One of the most fore filling yet irritating parts of backpacking is going from place to place. The majority of the time is the hurry up and wait mentality; hurry up to catch the bus and then wait for 3 hours for the train you have to take to get you to your final destination. The people you meet along the way are a breath of fresh air, fresh perspectives from all over the planet.

On a 10 hour bus ride, back to Surin this past weekend, I actually had the time and a clear mind, armed with the bright lights viewed from a rainy bus window and my favorite music engaging my mind to wonder and think about my life, my choices, my future...about me....

I seemed all too easy to let the words come out of my sub conscious; almost like they were already back there waiting to come out hidden beneath the cob webs and the redundancy that I accidentally let my life slip into. When I say I believe in dreams - I mean it and I intend to live them. On this bus ride I started making promises to myself to ensure I do not fail at living my dreams with hopes that I am brave enough to go for them. I promised to stop being sick of waiting in the waiting line with fear of the worst happening to me and ultimately not following my heart fearful of judgment and failure.

I strive to be a woman of Renaissance; talented in many areas. I want to live and learn with an open mind and heart free from judgment and fear of that judgment from others. I want to learn from those around me, through their experiences and perspectives.
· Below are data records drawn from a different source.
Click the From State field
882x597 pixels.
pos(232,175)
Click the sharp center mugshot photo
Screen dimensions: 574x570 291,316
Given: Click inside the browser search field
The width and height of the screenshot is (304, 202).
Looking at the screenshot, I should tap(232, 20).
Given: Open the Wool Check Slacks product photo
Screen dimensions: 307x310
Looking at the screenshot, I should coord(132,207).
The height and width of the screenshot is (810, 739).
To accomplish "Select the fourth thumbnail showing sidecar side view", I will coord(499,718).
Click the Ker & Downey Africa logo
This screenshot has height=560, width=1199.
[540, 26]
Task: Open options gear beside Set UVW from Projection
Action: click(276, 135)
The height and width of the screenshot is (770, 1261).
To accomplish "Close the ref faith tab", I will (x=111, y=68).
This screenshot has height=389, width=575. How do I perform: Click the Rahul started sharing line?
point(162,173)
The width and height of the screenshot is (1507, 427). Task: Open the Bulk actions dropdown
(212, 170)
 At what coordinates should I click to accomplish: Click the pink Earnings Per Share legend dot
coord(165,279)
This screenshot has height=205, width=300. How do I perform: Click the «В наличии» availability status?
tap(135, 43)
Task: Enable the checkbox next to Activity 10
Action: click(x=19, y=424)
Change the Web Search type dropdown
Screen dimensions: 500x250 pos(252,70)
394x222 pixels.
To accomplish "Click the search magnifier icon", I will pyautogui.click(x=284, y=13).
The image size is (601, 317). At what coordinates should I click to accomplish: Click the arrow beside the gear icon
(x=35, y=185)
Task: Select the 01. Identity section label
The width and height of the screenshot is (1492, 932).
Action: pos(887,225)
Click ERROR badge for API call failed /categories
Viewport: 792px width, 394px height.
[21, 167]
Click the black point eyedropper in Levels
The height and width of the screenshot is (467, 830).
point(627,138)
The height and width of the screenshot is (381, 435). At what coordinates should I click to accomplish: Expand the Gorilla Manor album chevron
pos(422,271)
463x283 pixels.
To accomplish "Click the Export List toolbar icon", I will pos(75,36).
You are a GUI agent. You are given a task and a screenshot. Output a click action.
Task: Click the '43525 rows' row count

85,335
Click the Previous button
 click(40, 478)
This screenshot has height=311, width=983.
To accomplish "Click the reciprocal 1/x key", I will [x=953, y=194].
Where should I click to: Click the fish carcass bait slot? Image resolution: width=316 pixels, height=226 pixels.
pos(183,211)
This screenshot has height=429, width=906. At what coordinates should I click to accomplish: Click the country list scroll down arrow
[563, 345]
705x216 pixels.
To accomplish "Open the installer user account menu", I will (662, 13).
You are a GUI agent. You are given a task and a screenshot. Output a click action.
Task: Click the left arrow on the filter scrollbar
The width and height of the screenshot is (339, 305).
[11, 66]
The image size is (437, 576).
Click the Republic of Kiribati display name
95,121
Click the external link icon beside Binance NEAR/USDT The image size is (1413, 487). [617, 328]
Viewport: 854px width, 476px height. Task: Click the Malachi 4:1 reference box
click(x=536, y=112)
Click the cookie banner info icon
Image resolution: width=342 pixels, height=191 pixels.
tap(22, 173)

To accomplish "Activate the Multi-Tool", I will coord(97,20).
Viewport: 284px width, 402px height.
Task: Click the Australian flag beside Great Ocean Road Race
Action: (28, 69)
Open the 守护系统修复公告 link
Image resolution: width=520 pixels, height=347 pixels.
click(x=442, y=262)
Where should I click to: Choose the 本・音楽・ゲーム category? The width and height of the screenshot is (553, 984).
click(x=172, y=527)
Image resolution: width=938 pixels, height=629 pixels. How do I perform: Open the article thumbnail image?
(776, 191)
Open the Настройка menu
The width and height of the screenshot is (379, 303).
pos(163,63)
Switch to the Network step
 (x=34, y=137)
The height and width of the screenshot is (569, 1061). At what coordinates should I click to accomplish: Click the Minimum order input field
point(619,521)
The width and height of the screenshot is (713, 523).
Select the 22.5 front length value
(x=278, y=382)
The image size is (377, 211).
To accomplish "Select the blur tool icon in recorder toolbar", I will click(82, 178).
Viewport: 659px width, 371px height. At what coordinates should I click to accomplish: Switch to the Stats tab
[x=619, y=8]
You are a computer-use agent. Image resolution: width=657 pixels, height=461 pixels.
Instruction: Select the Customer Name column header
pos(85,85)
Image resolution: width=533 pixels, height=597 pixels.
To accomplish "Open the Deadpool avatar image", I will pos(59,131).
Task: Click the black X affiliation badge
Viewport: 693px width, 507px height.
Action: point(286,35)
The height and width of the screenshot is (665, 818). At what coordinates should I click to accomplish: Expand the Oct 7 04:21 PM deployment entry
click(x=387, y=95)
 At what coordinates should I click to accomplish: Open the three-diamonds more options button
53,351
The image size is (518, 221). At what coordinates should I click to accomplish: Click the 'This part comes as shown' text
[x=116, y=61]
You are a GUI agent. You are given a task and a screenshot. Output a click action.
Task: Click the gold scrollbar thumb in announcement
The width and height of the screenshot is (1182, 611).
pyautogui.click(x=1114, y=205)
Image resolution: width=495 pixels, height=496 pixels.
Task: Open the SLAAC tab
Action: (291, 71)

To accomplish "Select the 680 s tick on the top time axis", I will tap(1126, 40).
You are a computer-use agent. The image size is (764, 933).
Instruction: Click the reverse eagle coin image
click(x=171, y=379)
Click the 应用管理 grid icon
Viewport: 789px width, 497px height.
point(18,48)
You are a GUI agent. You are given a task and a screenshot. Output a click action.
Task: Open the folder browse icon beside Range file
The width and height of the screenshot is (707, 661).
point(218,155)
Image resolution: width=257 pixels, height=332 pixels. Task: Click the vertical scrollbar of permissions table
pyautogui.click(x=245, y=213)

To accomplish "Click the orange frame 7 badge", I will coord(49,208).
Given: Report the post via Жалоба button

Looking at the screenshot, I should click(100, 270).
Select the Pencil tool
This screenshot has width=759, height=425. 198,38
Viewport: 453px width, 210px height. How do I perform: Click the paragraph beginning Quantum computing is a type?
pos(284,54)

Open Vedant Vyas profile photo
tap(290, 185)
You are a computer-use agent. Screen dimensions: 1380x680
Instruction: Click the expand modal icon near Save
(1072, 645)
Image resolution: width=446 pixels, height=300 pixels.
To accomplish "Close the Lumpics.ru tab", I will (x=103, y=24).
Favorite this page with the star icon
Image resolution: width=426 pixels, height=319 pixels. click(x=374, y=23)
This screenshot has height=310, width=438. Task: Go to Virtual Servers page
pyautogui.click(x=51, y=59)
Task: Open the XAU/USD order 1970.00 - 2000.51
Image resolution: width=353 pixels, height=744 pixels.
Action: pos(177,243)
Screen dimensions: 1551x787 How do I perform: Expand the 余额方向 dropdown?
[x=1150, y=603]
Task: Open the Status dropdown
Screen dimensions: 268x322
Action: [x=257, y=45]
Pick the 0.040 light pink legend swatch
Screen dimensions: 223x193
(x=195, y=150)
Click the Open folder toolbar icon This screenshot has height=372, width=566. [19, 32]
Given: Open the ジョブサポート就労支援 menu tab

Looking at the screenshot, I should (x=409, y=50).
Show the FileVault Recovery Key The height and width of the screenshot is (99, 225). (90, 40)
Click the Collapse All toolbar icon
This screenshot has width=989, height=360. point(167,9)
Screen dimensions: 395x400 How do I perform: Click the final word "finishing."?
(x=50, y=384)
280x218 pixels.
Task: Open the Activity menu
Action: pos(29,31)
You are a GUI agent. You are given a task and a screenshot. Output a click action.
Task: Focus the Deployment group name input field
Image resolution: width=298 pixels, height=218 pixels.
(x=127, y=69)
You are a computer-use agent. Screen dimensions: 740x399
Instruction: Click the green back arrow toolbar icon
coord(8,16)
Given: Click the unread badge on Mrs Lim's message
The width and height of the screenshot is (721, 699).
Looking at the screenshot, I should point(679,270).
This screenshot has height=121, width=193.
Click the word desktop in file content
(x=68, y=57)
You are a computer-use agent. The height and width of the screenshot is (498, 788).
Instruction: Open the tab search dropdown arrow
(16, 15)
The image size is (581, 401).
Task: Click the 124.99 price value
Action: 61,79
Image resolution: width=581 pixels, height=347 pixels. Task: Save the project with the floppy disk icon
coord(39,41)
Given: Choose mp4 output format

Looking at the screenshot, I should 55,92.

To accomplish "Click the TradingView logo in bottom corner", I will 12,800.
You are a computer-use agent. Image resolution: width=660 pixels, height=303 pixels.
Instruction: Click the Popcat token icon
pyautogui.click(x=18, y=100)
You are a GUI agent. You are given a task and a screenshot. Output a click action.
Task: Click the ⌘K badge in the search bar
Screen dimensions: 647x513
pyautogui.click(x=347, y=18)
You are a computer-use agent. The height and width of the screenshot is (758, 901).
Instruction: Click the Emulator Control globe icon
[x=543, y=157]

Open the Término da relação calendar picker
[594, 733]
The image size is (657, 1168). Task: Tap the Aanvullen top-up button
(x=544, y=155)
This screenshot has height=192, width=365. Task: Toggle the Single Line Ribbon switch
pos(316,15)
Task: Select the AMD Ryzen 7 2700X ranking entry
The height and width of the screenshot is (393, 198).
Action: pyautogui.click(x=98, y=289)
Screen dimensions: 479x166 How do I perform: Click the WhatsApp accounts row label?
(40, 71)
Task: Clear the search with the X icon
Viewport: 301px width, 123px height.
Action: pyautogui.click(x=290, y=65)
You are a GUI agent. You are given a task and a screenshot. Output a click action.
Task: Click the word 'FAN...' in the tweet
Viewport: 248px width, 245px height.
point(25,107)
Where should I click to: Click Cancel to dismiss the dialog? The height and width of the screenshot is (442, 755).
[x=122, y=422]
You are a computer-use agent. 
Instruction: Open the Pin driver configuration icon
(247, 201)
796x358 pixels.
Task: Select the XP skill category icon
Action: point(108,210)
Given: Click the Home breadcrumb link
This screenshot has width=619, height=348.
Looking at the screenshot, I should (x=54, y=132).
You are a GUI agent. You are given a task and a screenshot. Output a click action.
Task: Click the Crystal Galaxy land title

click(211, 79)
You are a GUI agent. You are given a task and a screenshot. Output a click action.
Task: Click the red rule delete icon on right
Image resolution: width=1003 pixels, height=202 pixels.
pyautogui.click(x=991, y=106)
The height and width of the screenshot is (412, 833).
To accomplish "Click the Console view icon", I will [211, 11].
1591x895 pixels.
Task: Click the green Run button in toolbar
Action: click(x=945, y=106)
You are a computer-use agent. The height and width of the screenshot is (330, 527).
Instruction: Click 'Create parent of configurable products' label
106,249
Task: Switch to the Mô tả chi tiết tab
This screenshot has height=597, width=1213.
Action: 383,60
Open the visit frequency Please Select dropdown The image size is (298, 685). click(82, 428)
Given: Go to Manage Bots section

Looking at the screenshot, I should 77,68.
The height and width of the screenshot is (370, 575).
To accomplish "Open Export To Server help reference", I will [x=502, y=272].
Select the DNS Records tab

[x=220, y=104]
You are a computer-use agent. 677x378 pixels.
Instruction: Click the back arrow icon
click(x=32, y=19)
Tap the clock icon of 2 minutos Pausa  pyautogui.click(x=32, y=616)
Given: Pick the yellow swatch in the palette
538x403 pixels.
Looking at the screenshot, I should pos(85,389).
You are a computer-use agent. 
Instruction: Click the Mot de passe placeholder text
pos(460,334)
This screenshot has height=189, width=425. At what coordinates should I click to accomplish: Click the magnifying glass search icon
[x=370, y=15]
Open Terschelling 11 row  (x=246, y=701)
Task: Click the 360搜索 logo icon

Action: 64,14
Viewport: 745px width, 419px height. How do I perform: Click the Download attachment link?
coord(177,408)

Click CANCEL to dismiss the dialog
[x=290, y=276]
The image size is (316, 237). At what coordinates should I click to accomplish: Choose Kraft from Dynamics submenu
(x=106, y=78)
No matter who you are encountering there is always something to learn from them and use in your life. It really is a gift that I encourage all to embrace.

As far as reflecting on my own faults, well, from this day forward I give up on my addiction of being a perfectionist that has eaten away at me for as long as I remember; my Achilles heel. I accept my faults as part of who I am. All of my parts make me, well...me...a beautiful talented person whom has so much to offer.

One of the reasons why I dreamed to travel was I wanted to see how big I really was in this world. Answers can be found on long bus rides like these staring through a rainy window. The answer is I am very big in this world, I am big in this life and I am just me; naked emotions both bitter and sweet, day dreaming of butterflies, consistently contemplating, desiring to be brave with knees shaking and forever shamelessly restless.

I would never trade me or my life and my choices for anything in this world.

The above was written September 15 at 1:30 am on a blank page in my book after a sudden urge to just write it all down.